Last night (actually, early this morning) it was reported that there had been a shooting in the vicinity of the main Copenhagen Synagogue, but details on casualties were confused and vague. Sadly, this morning we learn that one man was killed, a member of the Jewish community who was safe-guarding a Batmitzvah celebration that was taking place inside the shul at that time.
The civilian who was shot and killed earlier on Sunday in the terrorist attack on the Great Synagogue in central Copenhagen, Denmark, was revealed to have been a member of the Jewish community, who was guarding the synagogue at the time of the shooting.
Dan Rosenberg Asmussen, head of the local Jewish community told Danish television a few moments ago that around 80 people from the community were gathered inside the house of worship for a bat-mitzva celebration at the time of the attack.
“The Community is in shock, it is like the shootings in Paris,” Rosenberg Asmussen said, “we had contacted the police after the shooting at Café Krudttønden to have them present at the bat-mitzva, but unfortunately this happened anyway.”
The victim, said to be a young man, was shot in the head and two policemen were also shot in the arm and leg in the attack, according to reports.

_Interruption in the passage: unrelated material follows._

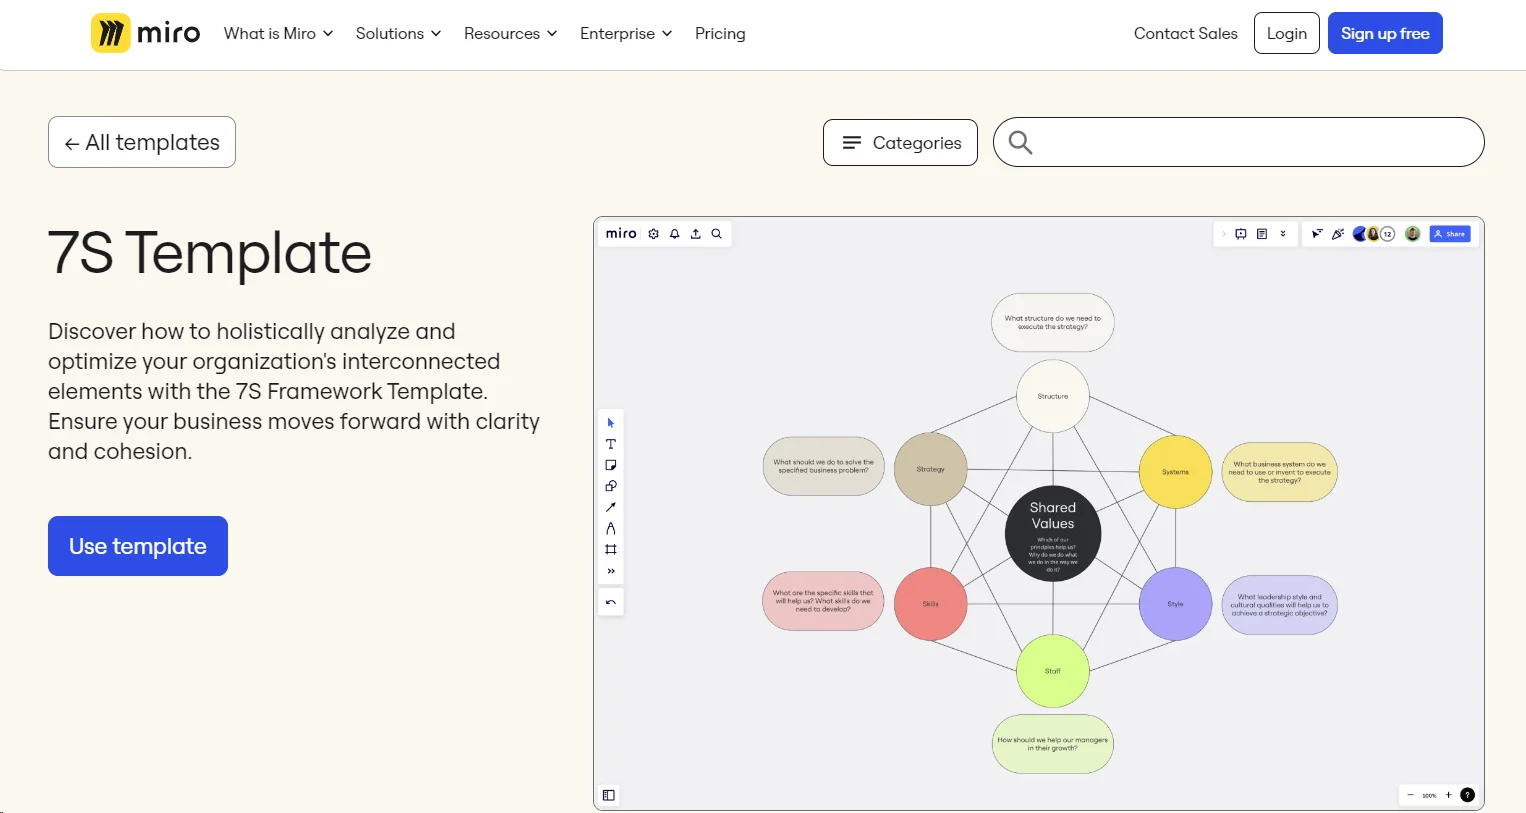Open board notifications bell
Screen dimensions: 1526x813
674,233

Officials say it is unclear if the attack is connected to an earlier deadly assault on a cafe in the city.
It now appears (though most people had no doubts) that it was the same terrorist who attacked the free speech event at a cafe, and the synagogue afterwards. The Danish police announced that they killed the terrorist in a shootout at a train station.
Danish police said they shot and killed the man responsible for the two shootings.

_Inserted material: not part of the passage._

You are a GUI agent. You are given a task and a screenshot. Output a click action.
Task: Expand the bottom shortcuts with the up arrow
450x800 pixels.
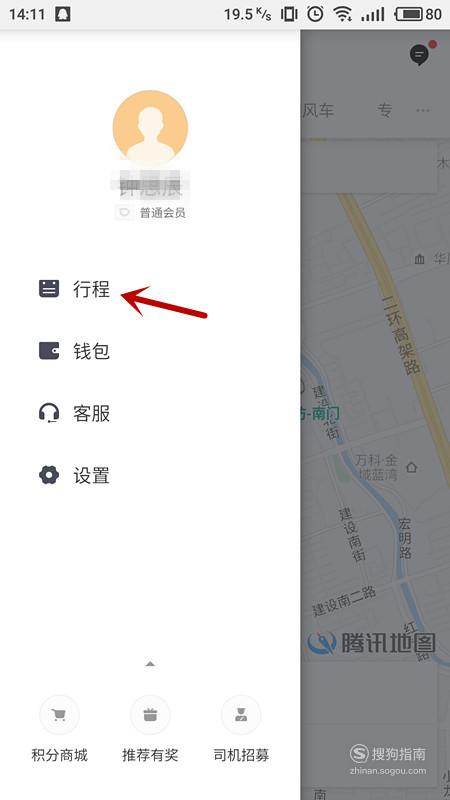150,664
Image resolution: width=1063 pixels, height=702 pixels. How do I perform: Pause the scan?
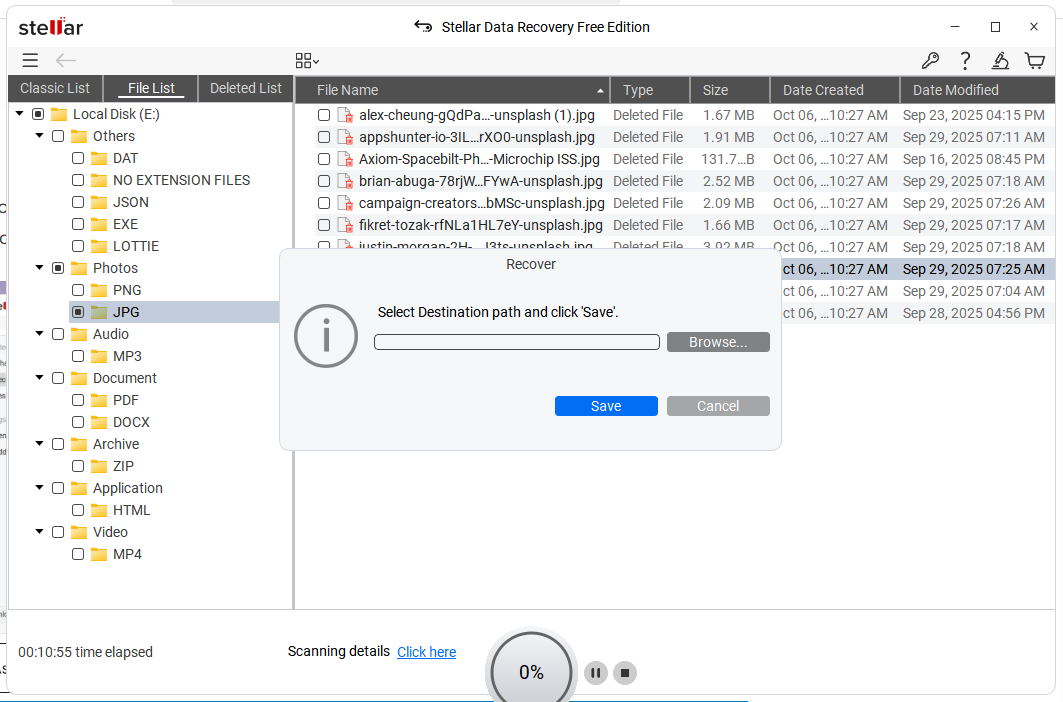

“We assume that it’s the same culprit behind both incidents, and we also assume that the culprit that was shot by the police task force on Norreport station is the person behind both of these assassinations,” Chief police inspector Torben Molgaard Jensen told reporters.

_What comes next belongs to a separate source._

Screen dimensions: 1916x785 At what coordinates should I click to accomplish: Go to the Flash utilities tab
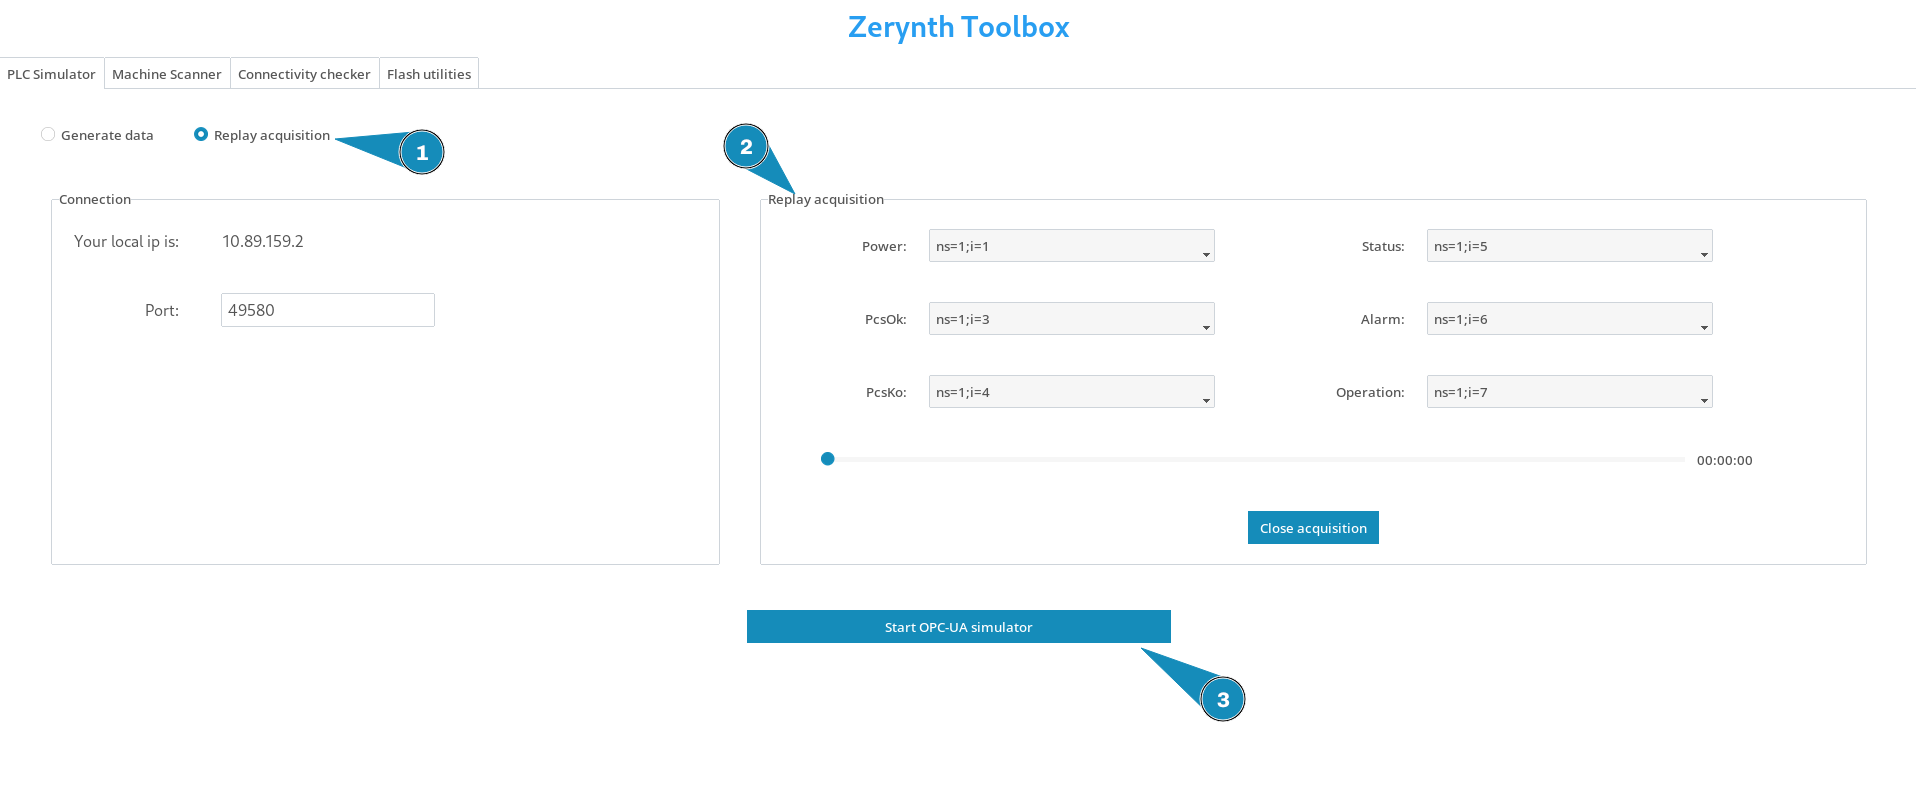[x=429, y=74]
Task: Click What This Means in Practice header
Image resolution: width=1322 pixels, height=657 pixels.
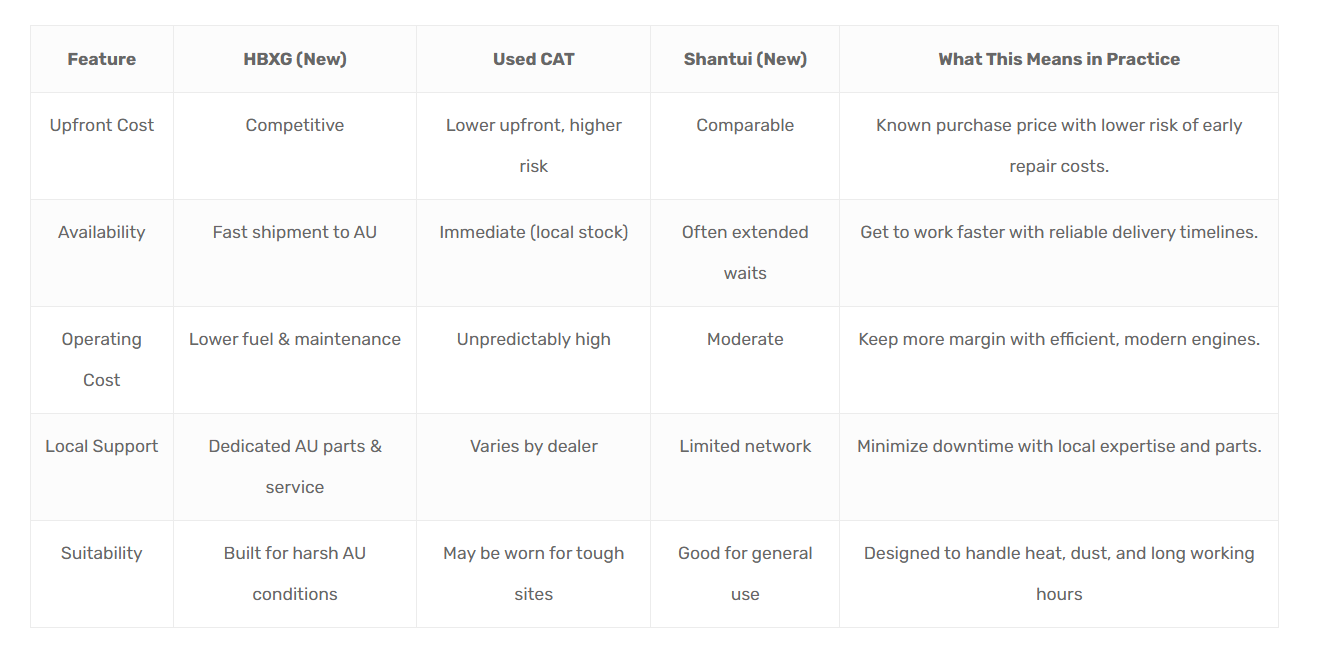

I suppose we ought not to be surprised or shocked that the Danish police did not provide the extra security as requested by the Jewish community after the first shooting.
“We had contacted the police after the shooting at Café Krudttønden to have them present at the bat-mitzva, but unfortunately this happened anyway,” Asmussen told Denmark’s TV 2 News, as reported in The Guardian. “I dare not think about what would have happened if (the killer) had access to the congregation.”
May Hashem avenge the blood of the Jewish synagogue guard and also the victim at the cafe shooting.